= José Dias Coelho =

Portuguese artist (1923–1961)

José Dias Coelho (1923 in Pinhel – 1961 in Lisbon) was a Portuguese painter and sculptor, an anti-fascist and an important member of the Portuguese Communist Party.

In his youth, José Dias Coelho joined the Antifascist Academic Front. Later on, as a student of the Art Academy of Lisbon, he was a member of the Juvenile MUD. In 1947 he participated in a great number of student demonstrations and actively pressed for the creation of an Academic Association in the Art Academy and against the 1952 NATO meeting in Lisbon. As a consequence of this action, he was expelled from the Art Academy, prohibited to enroll in any other faculty of the country and dismissed from his teaching position in the technical section of the educational system.
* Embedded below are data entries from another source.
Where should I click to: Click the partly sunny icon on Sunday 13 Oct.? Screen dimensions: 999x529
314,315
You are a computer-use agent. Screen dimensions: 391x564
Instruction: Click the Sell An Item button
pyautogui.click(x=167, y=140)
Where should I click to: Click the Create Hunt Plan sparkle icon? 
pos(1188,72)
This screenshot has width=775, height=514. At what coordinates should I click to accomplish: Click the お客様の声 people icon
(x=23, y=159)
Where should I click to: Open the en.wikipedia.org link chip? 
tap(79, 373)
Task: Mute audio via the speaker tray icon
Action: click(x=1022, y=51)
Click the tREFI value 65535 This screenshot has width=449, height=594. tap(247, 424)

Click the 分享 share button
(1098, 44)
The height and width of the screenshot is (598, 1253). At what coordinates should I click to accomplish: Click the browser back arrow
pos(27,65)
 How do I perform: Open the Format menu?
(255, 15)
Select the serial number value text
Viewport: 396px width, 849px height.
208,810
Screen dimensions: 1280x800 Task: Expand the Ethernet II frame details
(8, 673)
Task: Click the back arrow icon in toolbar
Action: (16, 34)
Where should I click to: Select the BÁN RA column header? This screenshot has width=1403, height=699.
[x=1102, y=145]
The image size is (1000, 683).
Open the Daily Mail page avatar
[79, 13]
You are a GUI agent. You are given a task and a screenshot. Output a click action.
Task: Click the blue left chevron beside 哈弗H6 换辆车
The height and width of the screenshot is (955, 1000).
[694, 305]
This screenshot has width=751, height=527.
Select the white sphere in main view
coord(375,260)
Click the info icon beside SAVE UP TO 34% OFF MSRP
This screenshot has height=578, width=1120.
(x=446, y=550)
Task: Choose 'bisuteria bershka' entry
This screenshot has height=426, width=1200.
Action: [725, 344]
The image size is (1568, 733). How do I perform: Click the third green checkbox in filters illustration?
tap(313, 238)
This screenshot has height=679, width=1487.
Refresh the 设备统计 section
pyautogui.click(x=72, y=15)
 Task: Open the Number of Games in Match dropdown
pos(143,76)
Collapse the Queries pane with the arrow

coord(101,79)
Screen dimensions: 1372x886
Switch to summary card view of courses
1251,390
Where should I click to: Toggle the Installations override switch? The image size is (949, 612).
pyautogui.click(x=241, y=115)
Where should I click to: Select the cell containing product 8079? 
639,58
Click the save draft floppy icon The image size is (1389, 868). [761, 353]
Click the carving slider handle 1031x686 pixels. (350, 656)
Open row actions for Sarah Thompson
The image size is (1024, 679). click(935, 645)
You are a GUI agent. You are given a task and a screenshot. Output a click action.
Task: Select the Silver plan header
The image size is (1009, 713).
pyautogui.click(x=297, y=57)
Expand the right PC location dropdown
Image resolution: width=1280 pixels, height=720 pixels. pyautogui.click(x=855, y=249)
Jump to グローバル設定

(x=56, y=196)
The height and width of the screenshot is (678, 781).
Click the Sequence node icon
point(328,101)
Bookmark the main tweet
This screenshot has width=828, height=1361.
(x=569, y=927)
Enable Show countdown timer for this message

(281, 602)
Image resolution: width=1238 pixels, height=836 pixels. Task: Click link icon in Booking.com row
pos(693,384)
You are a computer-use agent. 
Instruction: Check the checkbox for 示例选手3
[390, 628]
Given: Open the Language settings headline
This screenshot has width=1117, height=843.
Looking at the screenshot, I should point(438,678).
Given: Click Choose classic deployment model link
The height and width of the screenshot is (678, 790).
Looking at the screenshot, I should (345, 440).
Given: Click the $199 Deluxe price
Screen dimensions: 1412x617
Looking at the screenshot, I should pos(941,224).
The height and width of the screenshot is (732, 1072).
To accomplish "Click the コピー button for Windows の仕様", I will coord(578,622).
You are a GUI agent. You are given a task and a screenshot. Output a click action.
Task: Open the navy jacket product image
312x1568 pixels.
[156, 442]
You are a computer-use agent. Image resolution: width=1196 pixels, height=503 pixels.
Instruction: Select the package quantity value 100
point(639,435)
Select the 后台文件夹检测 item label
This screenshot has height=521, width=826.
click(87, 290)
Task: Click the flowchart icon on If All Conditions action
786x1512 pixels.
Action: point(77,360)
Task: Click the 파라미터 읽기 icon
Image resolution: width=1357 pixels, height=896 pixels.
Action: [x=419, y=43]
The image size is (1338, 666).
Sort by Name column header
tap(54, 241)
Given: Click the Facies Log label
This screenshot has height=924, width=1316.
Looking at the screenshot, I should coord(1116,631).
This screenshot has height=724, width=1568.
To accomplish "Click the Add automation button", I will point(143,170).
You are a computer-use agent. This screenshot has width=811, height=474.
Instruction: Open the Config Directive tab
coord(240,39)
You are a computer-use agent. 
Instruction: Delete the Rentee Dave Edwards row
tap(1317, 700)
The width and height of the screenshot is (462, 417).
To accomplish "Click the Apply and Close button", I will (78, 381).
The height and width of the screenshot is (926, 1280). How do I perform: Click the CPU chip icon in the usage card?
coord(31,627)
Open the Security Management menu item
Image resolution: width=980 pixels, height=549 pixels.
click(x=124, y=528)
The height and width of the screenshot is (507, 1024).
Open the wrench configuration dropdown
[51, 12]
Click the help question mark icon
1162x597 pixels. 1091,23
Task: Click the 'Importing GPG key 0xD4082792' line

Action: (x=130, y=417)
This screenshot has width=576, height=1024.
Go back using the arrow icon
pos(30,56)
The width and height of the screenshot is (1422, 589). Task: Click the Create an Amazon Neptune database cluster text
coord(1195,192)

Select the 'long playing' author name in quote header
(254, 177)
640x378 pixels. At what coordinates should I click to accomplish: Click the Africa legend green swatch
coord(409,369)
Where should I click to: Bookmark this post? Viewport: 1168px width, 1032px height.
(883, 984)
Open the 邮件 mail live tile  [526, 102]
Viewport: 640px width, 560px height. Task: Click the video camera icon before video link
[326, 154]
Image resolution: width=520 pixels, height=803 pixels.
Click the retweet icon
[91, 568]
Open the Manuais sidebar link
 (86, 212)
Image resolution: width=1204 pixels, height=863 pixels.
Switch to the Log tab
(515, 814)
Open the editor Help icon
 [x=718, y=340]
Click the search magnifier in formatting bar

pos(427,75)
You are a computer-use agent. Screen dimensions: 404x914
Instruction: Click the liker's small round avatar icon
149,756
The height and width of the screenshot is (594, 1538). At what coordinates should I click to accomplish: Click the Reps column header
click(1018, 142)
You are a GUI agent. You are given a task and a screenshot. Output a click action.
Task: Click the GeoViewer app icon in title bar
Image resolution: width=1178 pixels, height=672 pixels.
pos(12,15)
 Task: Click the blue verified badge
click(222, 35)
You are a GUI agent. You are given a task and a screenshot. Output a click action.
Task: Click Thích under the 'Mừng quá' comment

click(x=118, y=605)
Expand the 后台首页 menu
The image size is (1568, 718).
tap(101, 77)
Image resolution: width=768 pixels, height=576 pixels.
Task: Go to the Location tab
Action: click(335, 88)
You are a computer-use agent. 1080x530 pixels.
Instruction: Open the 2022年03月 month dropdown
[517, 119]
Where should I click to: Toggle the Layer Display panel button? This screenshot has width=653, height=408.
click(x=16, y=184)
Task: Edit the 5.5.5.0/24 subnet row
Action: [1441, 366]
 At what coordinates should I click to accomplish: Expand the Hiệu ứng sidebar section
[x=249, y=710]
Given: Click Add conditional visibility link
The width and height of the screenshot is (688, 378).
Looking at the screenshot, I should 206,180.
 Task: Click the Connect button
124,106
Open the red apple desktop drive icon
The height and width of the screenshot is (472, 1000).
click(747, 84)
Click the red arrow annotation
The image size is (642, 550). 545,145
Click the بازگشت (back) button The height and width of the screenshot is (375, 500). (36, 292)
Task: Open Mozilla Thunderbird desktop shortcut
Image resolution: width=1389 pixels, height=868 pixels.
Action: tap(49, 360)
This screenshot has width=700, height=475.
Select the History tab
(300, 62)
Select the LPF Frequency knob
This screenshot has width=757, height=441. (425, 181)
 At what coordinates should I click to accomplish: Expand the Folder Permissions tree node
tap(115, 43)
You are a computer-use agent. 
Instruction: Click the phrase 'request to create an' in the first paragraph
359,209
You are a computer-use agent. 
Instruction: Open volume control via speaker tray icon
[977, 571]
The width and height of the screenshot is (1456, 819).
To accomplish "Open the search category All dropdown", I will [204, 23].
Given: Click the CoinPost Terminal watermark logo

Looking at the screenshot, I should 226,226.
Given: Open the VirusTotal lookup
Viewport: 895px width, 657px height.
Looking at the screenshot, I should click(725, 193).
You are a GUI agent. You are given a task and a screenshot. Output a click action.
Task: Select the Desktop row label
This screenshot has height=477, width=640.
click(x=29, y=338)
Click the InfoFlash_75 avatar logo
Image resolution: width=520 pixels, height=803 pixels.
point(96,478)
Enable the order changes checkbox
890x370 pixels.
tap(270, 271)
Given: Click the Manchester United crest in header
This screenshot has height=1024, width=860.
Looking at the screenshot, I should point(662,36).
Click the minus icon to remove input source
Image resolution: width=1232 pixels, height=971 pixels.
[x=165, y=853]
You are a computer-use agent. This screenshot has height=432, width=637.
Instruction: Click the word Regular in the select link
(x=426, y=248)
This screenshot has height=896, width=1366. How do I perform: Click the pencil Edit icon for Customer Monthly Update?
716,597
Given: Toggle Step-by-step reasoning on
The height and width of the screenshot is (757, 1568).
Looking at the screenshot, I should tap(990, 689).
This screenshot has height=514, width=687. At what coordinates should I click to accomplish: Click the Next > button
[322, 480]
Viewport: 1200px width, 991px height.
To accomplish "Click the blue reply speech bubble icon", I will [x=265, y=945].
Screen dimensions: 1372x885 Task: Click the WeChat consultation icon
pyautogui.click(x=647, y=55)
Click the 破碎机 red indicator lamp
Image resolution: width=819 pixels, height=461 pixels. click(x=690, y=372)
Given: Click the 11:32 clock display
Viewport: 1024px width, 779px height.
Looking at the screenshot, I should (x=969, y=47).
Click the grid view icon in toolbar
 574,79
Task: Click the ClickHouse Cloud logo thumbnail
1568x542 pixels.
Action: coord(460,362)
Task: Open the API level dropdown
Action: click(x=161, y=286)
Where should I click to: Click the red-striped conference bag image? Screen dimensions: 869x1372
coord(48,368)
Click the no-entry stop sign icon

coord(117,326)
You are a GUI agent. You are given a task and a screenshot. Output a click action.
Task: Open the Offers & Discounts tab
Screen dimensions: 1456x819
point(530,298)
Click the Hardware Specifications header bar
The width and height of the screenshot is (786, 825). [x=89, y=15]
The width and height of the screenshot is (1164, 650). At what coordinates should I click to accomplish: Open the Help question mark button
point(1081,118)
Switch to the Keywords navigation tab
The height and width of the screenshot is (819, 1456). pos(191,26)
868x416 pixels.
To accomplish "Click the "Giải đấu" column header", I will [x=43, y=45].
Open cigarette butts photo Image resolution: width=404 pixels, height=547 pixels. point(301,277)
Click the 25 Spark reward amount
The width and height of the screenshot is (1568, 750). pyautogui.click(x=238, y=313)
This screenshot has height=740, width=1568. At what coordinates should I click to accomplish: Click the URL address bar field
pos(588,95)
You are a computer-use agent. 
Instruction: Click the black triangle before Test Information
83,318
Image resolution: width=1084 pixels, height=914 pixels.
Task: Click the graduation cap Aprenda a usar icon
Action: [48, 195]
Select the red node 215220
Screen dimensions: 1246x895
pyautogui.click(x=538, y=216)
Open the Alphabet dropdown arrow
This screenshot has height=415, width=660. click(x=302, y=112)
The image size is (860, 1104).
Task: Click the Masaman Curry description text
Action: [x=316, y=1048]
He joined the Portuguese Communist Party in his early twenties and soon became an important member of the party's clandestine network that struggled against the Fascists.

He died as a secret worker of the party when he was assassinated by PIDE, the political police of the Estado Novo regime, on 19 December 1961 on da Creche street in Lisbon, (now José Dias Coelho street).

In 1972, Zeca Afonso released a song titled A Morte Saiu à Rua (Death is out on the Streets), a homage to Dias Coelho.